Susan Wangiku, Kenya
Intestinal parasites have robbed five year-old Susan Wangiku of her appetite. They are stripping iron from her guts. When she eats, her stomach hurts afterward. Her eyes are swollen, yellow, and itchy, a sign of infection.
Susan plays, unattended, amid the trash and waste of Kangaware slum in Kenya. The slum is next-door to Lavington, a rich estate with the most prestigious schools in Nairobi.
She goes down paths strewn with garbage to her 10-square meter house, where she lives with her family of five. There is no toilet here – the family must share a latrine with 20 families. The slum has no running water.
A neighbor recently told Susan’s mother, Margaret, that the children need to be de-wormed. But Margaret’s focus is getting food on the table. She says Susan must just have a cold. In any case, there is little chance she will take her to the hospital: “There are no public hospitals close by,” says Margaret. “If you want to be attended you must go to the hospital very early. Sometimes, by 1pm, the doctor has not even checked you.”
Susan’s father is the family breadwinner, working as a public transport conductor for sixteen hours every day of the week, for 200KSH (2€) a day. He and Margaret cannot afford to give the children lunch.
Susan plays with two cousins who also live in the slum. Both boys have large, distended stomachs. They have had worms for a long time. Their mother, Damaris, knows that – but says she does not believe that the worms have any negative effect on her children. She lost twins, aged two, in 2006. She never discovered what illness claimed their lives.
In 2005, eighteen lobby groups launched a campaign to convince aid donors to look at all of the problems of developing African countries like Kenya through the prism of climate change. They said that each and every project should pass the test: “Are you increasing or decreasing people's vulnerability to the climate?”

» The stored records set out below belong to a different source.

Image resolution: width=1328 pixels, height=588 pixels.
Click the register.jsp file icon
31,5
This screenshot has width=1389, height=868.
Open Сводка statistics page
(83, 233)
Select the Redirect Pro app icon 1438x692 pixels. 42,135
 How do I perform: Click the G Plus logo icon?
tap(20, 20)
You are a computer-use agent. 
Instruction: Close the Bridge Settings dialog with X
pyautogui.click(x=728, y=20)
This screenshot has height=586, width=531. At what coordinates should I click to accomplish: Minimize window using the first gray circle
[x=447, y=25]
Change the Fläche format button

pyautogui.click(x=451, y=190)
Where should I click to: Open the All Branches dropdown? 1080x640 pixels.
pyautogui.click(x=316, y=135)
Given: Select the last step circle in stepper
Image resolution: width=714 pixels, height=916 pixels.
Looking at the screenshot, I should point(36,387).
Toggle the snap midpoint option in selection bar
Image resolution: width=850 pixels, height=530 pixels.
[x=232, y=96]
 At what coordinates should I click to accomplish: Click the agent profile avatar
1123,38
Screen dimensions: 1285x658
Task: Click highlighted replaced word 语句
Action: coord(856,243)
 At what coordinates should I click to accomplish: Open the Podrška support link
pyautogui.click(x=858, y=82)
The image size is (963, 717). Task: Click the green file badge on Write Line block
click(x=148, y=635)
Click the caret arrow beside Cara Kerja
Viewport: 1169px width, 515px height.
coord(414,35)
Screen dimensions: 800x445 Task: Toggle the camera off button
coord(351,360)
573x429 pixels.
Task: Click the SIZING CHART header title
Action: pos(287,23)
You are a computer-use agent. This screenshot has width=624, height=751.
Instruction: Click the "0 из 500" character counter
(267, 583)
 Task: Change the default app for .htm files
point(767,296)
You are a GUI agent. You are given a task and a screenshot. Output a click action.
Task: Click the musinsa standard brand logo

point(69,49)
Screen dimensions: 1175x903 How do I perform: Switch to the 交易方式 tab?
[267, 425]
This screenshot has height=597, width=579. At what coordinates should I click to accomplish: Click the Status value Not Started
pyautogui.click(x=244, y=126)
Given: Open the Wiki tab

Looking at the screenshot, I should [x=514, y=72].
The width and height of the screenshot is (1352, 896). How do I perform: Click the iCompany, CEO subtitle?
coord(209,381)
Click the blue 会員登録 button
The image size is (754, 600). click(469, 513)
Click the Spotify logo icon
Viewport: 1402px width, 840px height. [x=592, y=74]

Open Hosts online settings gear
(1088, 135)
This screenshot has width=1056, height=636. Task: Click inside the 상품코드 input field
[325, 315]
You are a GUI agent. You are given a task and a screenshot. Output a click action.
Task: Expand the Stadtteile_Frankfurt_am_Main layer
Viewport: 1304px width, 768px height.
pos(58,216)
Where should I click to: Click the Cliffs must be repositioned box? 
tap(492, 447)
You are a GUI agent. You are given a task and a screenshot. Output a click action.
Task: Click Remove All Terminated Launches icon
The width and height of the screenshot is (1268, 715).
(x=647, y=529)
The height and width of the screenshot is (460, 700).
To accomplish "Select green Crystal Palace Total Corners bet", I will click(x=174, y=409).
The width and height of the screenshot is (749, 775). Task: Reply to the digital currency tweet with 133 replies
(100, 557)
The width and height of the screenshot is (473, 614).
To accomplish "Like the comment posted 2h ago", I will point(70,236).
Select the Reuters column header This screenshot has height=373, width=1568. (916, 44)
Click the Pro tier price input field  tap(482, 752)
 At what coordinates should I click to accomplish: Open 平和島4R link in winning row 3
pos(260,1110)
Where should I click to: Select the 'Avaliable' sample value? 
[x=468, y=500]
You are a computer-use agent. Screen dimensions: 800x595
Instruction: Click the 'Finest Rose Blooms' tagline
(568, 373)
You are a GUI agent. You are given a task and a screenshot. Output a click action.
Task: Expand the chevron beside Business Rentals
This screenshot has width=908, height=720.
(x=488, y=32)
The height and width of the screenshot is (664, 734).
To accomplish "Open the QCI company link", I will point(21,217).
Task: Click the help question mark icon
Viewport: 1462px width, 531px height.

Surely the best test of aid is how its impact measures up to its cost. De-worming 53 million suffering preschool-aged children like Susan would cost just fifty cents a child, for a total outlay of $26.5 million. One 50 cent investment would mean that when Susan reaches school next year, she will be able to concentrate on lessons. When her parents give her the one daily meal that they can afford, she – and not the worms – will benefit from the nutrition.
In economic terms – calculating the value of longer, healthier, more productive lives – researchers say that the benefits of a de-worming investment are at least six-times more than the cost.
In contrast, spending thousands of times more money on carbon emission reductions would reduce temperatures by only a tiny amount in 100 years. It is so ineffective that even when researchers add up all the environmental and human benefits from lower temperatures, they are still only a fraction of the cost.
How can we best help Susan? By investing in de-worming interventions. And that is just the beginning. As Susan’s mother says, “We need everything. Do you not see the conditions we live under?” But de-worming children is undoubtedly an excellent place to start.
The goal of aid should always be to achieve the most good possible. That is the test which investment decisions should pass. Spending billions of dollars on carbon regulations will help Susan a tiny amount in many years’ time. In contrast, a dramatically smaller investment today in de-worming could open up new opportunities that would, indeed, transform her life.